Source records:
· · · ·
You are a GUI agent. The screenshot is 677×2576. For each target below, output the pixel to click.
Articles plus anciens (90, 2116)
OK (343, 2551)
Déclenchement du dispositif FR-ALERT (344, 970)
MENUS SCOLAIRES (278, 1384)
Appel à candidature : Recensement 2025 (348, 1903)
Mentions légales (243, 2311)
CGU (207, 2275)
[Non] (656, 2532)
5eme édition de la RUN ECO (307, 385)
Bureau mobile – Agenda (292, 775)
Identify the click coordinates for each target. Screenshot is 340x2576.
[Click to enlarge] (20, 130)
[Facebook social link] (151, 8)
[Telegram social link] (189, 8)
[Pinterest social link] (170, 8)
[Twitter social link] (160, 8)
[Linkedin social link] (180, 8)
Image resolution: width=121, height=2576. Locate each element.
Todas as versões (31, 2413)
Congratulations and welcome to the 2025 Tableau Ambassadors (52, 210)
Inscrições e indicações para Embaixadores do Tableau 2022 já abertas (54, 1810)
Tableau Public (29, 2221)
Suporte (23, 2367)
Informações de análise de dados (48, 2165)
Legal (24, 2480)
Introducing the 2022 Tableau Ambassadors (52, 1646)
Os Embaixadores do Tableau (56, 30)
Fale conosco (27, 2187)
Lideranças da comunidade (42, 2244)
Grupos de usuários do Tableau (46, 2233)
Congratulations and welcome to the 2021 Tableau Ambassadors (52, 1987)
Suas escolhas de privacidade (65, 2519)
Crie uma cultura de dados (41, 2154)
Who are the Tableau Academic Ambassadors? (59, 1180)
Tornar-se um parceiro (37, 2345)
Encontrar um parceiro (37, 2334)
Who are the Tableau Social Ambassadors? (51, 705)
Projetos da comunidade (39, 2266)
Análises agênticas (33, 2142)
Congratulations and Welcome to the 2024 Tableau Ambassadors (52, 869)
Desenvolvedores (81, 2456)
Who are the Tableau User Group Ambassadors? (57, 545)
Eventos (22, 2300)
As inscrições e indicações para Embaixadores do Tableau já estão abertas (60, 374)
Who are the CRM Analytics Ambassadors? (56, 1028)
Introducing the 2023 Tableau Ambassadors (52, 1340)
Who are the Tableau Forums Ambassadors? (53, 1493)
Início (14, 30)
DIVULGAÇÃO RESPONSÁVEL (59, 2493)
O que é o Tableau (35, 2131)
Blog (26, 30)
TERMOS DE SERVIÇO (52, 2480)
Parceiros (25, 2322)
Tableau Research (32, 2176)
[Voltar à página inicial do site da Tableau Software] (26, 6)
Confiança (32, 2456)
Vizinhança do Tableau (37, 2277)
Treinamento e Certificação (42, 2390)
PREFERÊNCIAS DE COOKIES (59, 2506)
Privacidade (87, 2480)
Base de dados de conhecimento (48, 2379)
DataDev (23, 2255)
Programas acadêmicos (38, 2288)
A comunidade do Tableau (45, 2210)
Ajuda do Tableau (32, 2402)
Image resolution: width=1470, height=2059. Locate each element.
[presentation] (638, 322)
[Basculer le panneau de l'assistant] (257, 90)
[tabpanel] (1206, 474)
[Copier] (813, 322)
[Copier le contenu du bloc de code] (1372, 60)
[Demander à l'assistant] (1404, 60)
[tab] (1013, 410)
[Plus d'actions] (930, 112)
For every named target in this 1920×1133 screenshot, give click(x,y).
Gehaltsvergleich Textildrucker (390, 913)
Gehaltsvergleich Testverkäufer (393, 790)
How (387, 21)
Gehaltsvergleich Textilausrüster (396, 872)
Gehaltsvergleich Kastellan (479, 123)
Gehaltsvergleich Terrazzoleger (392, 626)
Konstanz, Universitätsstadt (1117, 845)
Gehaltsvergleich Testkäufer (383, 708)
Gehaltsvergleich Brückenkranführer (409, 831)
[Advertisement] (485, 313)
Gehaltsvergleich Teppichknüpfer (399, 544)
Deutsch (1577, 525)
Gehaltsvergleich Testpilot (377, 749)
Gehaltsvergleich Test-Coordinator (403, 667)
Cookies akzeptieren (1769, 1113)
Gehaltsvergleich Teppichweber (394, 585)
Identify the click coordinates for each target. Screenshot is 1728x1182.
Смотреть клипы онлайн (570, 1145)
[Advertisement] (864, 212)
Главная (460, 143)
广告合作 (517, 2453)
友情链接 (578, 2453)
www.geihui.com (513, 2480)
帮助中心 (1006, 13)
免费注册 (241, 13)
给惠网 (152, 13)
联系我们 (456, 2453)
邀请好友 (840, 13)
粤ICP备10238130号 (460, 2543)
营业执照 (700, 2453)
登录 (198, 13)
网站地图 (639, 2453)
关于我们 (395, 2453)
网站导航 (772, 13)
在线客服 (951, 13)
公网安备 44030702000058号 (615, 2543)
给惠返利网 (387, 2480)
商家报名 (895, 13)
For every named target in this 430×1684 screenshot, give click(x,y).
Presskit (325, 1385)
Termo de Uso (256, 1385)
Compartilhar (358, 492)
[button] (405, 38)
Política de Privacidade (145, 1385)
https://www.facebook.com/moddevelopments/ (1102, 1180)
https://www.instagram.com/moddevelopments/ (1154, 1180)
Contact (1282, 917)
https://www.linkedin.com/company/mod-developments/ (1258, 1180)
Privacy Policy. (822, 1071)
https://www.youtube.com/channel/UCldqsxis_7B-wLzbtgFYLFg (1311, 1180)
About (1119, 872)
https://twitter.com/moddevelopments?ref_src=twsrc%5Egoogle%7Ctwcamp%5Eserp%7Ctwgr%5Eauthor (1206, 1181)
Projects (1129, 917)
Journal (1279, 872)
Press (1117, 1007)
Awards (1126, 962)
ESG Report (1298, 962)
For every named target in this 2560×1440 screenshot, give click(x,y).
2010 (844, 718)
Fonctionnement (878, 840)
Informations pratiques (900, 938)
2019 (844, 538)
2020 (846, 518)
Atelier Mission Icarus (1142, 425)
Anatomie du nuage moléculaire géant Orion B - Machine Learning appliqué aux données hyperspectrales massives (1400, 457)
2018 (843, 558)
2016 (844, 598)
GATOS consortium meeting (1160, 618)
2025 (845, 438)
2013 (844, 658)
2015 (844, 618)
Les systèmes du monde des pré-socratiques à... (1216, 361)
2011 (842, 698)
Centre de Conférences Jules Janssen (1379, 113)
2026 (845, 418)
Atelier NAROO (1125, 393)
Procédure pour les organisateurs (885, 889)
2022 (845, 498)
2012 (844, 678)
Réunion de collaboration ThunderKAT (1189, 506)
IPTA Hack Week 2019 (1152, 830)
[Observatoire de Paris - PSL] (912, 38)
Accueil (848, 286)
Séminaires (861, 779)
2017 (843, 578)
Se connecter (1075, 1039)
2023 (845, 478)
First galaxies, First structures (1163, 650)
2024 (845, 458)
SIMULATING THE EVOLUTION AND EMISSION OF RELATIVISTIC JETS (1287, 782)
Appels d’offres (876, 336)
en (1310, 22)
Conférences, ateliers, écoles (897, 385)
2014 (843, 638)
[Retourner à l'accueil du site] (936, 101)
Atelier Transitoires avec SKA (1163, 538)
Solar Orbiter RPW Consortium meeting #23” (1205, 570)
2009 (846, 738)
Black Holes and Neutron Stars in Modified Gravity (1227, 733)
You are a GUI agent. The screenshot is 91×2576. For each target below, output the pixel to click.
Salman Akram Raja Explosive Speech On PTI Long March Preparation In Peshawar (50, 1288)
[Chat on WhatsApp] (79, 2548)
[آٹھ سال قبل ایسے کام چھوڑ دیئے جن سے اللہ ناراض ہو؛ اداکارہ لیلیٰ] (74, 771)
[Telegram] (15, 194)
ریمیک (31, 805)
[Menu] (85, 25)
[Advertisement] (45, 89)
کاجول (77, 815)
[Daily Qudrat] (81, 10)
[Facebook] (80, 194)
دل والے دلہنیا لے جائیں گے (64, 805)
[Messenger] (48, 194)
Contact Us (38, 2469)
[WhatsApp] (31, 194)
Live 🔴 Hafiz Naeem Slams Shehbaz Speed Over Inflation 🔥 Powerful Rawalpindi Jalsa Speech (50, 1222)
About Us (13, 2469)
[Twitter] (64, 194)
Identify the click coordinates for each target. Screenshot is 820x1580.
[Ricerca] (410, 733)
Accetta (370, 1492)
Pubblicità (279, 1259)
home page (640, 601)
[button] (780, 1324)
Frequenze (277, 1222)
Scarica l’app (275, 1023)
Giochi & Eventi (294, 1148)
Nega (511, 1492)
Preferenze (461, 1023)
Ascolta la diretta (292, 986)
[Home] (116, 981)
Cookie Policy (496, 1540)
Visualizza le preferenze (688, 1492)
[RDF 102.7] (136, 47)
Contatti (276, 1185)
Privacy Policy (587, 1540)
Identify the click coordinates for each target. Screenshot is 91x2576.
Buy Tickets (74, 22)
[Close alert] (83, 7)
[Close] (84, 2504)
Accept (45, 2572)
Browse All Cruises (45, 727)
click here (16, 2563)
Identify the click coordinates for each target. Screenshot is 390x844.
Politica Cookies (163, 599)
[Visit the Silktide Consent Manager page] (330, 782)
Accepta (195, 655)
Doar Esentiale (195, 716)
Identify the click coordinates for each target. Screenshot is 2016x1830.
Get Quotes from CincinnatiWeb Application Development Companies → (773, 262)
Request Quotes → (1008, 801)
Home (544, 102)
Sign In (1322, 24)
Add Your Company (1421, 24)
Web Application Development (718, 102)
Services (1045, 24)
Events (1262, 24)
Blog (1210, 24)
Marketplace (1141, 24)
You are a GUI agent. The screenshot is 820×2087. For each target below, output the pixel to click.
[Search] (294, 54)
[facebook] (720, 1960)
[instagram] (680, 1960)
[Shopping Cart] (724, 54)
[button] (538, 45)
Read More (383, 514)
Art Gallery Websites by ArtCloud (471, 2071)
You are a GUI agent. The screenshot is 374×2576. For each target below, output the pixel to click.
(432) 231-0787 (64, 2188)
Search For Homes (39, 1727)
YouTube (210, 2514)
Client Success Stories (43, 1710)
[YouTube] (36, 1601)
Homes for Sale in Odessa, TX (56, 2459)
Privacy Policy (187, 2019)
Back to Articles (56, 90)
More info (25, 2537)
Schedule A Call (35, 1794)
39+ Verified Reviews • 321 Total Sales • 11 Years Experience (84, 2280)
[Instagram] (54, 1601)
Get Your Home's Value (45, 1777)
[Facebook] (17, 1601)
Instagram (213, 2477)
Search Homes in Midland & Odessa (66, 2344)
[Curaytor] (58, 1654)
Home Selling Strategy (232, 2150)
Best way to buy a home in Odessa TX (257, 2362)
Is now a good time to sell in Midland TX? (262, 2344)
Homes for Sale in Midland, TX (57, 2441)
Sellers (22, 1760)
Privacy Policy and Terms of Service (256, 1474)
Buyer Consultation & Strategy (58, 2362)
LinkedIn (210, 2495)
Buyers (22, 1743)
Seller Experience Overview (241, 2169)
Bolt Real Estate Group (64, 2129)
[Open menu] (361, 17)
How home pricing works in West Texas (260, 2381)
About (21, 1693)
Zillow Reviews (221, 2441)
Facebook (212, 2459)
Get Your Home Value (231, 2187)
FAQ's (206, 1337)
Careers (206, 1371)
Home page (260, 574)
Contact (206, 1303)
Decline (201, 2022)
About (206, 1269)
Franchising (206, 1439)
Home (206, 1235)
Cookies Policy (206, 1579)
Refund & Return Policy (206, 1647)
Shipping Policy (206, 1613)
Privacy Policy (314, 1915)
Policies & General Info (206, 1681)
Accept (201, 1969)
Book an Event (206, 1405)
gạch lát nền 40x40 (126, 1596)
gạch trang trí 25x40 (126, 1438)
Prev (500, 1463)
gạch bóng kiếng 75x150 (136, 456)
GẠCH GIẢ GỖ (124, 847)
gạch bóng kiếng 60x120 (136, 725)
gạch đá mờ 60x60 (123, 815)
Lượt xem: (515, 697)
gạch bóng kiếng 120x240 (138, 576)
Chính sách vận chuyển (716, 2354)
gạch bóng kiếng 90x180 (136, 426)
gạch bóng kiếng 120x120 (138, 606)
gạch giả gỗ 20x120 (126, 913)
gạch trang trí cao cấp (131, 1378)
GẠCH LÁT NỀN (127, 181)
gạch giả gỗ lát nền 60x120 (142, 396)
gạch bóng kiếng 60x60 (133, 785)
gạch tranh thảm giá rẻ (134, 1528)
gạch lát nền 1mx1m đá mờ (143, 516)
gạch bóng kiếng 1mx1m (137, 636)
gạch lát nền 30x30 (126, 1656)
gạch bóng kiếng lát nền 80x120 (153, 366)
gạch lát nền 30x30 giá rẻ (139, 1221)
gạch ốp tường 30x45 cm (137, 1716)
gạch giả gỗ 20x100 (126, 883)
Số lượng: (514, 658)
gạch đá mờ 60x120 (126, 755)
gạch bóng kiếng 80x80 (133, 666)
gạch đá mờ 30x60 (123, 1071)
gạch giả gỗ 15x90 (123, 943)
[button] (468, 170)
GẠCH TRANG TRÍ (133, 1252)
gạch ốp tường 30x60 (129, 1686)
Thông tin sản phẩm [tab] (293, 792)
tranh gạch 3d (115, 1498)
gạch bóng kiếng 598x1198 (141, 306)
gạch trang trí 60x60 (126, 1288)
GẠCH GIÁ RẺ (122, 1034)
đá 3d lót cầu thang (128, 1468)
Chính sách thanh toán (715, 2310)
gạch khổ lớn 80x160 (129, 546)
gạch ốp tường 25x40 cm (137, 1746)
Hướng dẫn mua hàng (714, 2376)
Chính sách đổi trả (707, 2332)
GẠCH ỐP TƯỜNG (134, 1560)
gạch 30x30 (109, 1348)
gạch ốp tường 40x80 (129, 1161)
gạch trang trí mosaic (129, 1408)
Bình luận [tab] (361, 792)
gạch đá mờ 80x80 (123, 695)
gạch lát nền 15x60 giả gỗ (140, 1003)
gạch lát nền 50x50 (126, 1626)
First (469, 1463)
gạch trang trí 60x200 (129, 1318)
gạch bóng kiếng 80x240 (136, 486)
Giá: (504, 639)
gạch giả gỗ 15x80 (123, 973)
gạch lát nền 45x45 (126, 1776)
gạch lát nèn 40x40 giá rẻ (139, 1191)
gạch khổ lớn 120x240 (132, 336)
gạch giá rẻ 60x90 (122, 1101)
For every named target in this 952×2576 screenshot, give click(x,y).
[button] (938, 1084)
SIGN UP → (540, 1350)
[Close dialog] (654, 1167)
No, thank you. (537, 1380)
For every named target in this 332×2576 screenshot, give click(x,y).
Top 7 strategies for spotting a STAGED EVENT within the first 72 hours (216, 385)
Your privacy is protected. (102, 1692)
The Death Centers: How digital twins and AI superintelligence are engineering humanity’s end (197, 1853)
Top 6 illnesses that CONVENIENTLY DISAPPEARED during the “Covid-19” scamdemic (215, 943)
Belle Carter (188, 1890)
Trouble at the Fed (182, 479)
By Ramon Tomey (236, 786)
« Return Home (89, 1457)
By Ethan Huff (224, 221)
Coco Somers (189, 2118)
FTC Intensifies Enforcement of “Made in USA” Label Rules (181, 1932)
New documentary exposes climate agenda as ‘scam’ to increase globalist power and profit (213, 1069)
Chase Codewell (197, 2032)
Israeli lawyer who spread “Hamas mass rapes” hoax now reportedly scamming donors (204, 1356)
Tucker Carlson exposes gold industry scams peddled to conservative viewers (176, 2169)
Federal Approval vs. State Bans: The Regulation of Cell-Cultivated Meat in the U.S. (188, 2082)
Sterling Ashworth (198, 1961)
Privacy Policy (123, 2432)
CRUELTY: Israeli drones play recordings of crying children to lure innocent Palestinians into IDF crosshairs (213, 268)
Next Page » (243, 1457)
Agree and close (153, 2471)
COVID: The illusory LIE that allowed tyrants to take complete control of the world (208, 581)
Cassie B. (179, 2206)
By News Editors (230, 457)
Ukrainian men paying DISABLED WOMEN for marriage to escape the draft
· · · ·
## Task objective
What are the lines, exactly as written above, from the line with "[Search] (294, 54)" to the line with "Instagram (213, 2477)", both included? Output only those.

## Final answer
[Search] (294, 54)
[facebook] (720, 1960)
[instagram] (680, 1960)
[Shopping Cart] (724, 54)
[button] (538, 45)
Read More (383, 514)
Art Gallery Websites by ArtCloud (471, 2071)
You are a GUI agent. The screenshot is 374×2576. For each target below, output the pixel to click.
(432) 231-0787 (64, 2188)
Search For Homes (39, 1727)
YouTube (210, 2514)
Client Success Stories (43, 1710)
[YouTube] (36, 1601)
Homes for Sale in Odessa, TX (56, 2459)
Privacy Policy (187, 2019)
Back to Articles (56, 90)
More info (25, 2537)
Schedule A Call (35, 1794)
39+ Verified Reviews • 321 Total Sales • 11 Years Experience (84, 2280)
[Instagram] (54, 1601)
Get Your Home's Value (45, 1777)
[Facebook] (17, 1601)
Instagram (213, 2477)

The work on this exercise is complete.